Report: Louisiana students are most bullied

Students in Louisiana experience the most bullying in the U.S. according a ranking of state bullying programs by the personal-finance website WalletHub. Its 2018’s “States with the Biggest Bullying Problems” notes that Louisiana ranks first in bullying prevalence, second worst for bullying impact and treatment, and 32nd for its anti-bullying laws.

WalletHub created the survey to bring awareness about the effects of bullying and state anti-bullying policies. It measured the prevalence and prevention of bullying in 47 states and the District of Columbia, evaluated each according to 20 key metrics, including its “bullying-incident rate,” “truancy costs for schools,” and “share of high school students bullied online.” The study excludes Minnesota, Oregon and Washington due to data limitations.

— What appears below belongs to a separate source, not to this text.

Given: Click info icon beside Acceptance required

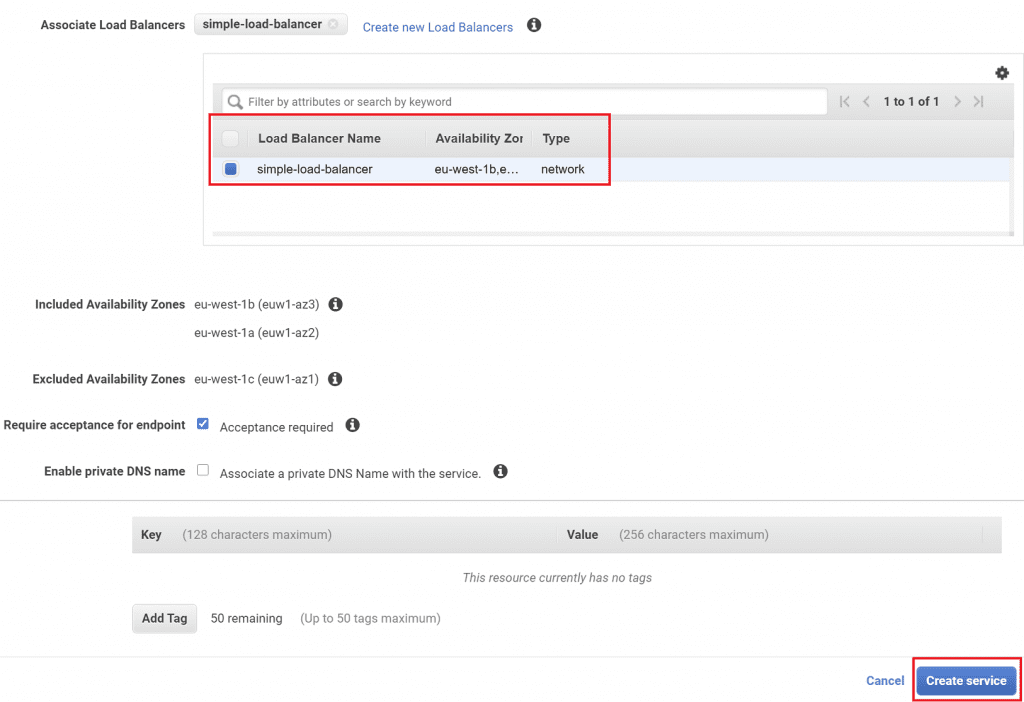Looking at the screenshot, I should click(x=352, y=425).
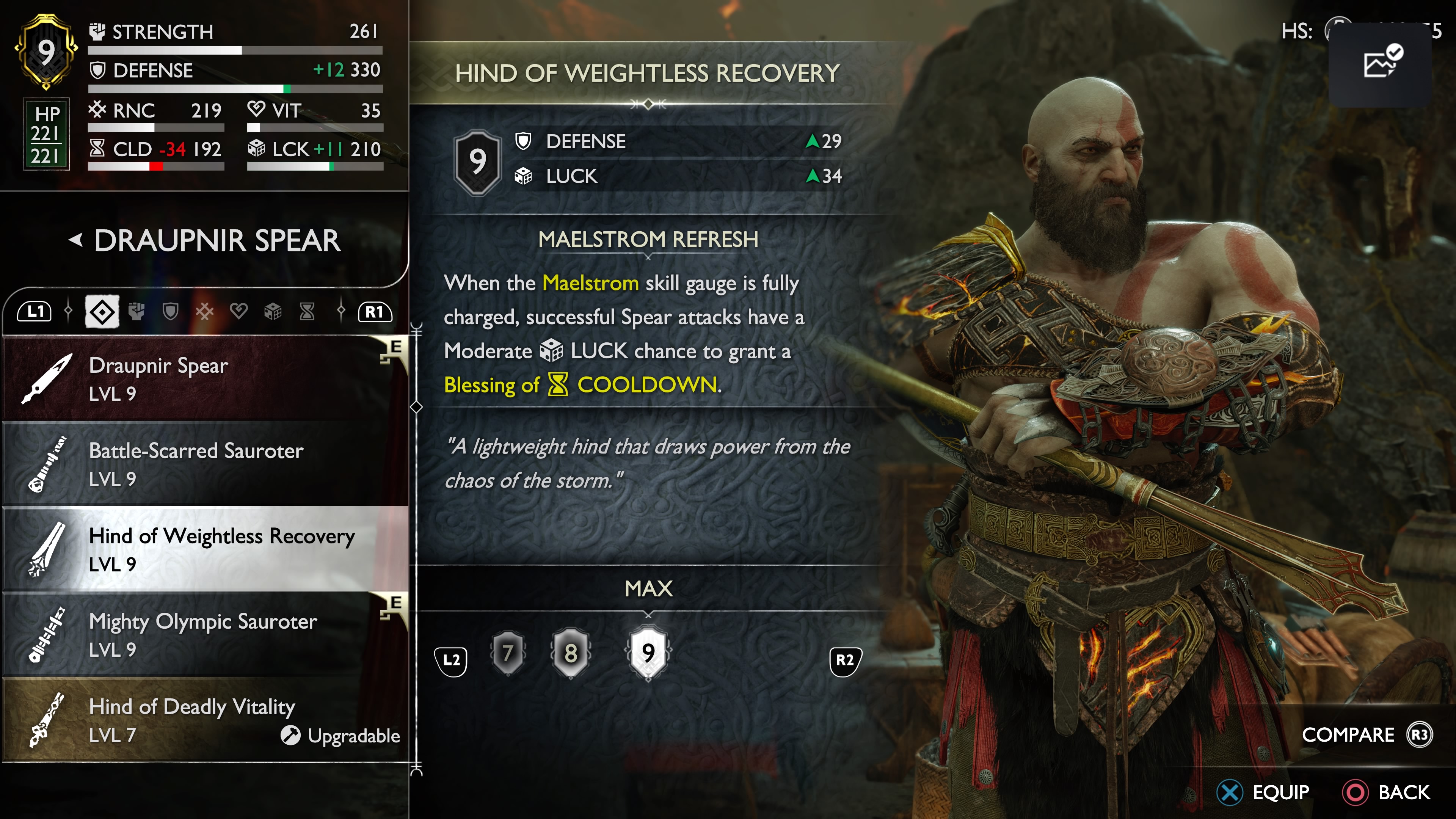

The CDC reported in 2017 that 19 percent of students in grades 9-12 said they were bullied on school property; 14.9 percent surveyed said they were cyber-bullied. In Louisiana, WalletHub found that its high school students are the fifth-most bullied on school property and the most bullied online in the country.

Louisiana high school students are the most likely to be involved in a physical fight at school, WalletHub reports, and are the second most likely to miss school for fear of being bullied. Additionally, Louisiana high school students have the highest percentage of suicide attempts in the country, the report notes.

“Unfortunately, this has grim consequences for high school students, as almost 17 percent have attempted suicide in the past year,” WalletHub analyst Jill Gonzalez told Watchdog.org. “And it only gets worse, because Louisiana has the fewest psychologists per capita, the state has no laws regulating the mandatory nature of school resource officers, and there are no centers for youth violence prevention.”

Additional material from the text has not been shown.